The E. u. B. could fire from any suitable section of track after curved wedges were bolted to the track behind each wheel to absorb any residual recoil after the gun cradle recoiled backwards. It also had a pintle built into the underside of the front of the mount. Two large rollers were fitted to the underside of the mount at the rear. Seven cars could carry a portable metal firing platform (Bettungslafette) that had a central pivot mount and an outer rail. It was assembled with the aid of a derrick or crane, which took between three and five days, and railroad tracks were laid slightly past the firing platform to accommodate the front bogies of the gun. The gun was moved over the firing platform and then lowered into position after the central section of rail was removed. After the gun's pintle was bolted to the firing platform's pivot mount, the entire carriage was jacked up so that the trucks and their sections of rail could be removed. The carriage was then lowered so that the rear rollers rested on the outer track. Concrete versions were also used. It could have up to 360° of traverse. The E. u. B. retained 4° of on-mount traverse for fine aiming adjustments.

===Ammunition===
Ammunition was moved by means of an overhead rail from which a shell trolley carried individual shells to be placed in the loading tray fixed to the breech. An extensible rail could raised and braced in place to allow the shell trolley to reach shells placed on the ground or in an ammunition car behind the mount. This ammunition car sometimes had its own overhead rail to move the shells forward to where the trolley in the mount could reach it through a hatch in the roof. The shell and powder were manually rammed into the gun. The gun had to be loaded at zero elevation and thus needed to be re-aimed between each shot.

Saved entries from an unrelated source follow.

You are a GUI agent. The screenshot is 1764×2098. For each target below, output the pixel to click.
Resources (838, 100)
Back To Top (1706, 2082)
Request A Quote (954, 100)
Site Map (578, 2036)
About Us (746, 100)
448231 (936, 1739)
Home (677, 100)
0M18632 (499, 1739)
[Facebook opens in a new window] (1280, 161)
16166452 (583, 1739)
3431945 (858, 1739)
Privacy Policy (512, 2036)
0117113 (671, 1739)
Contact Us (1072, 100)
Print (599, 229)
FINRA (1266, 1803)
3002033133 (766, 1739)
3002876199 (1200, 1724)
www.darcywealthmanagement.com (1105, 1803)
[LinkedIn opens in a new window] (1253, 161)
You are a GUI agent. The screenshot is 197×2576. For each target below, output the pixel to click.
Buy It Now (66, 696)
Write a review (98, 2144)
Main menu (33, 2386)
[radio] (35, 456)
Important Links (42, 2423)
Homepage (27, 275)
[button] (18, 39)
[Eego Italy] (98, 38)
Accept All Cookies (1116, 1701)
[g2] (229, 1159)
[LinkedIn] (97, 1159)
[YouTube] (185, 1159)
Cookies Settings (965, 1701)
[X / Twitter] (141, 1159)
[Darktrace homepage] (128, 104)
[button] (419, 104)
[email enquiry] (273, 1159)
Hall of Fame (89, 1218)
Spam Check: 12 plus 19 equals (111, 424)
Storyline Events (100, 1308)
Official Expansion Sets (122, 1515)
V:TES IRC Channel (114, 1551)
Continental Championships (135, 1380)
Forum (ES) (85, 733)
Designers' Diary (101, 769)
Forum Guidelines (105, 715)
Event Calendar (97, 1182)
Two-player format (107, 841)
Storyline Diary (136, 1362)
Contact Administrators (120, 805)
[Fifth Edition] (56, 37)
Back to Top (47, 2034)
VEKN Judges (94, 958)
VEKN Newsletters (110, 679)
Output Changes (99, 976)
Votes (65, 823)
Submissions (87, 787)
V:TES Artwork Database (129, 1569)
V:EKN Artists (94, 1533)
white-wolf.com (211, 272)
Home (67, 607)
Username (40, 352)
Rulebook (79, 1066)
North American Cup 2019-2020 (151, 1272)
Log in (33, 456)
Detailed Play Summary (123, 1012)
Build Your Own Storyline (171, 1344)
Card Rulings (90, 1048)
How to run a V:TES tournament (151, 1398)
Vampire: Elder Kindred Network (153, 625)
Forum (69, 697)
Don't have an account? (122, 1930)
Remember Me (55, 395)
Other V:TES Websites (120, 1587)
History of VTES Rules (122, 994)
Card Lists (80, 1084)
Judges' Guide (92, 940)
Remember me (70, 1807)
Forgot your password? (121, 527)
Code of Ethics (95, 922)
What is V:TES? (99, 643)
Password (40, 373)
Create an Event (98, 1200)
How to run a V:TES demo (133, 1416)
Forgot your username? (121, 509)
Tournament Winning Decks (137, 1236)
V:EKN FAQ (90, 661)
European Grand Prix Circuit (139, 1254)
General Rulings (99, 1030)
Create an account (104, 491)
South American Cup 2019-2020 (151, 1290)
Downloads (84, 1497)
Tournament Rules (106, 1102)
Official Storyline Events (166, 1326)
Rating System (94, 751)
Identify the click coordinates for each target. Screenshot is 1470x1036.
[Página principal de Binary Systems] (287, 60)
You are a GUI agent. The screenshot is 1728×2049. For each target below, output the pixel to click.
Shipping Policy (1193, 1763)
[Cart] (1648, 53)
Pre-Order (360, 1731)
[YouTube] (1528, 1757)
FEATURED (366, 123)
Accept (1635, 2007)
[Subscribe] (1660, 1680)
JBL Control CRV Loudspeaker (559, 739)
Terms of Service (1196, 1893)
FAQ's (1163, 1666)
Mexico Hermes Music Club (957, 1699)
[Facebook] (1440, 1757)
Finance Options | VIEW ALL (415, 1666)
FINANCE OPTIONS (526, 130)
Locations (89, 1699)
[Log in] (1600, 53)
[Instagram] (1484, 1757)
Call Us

| Shell name | Weight | Filling Weight | Muzzle velocity | Range |
|---|---|---|---|---|
| base-fused high-explosive shell (Sprenggranate L/2.9 m. Bdz.) | 240 kg (530 lb) | 15.9 kg (35 lb) (HE) | 715 m/s (2,350 ft/s) | 18.1 km (19,800 yd) |
| nose- and base-fused HE shell with ballistic cap (Sprenggranate L/4.4 m. Bdz. u. Kz. (mit Haube)) | 284 kg (626 lb) | 24 kg (53 lb) (TNT) | 690 m/s (2,300 ft/s) | 25.9 km (28,300 yd) |

==Combat History==
The six "Kurfürst" guns entered service in early 1918, participating in the German spring offensive and the subsequent defensive operations. They were organized into Batteries 393, 434, 722 and the First through Third Batteries of Bavarian Foot Artillery Battalion (1.-3./Bayerische Fußartillerie-Bataillon) 29 with one gun each. All six were destroyed in 1921–22 by the Military Inter-Allied Commission of Control.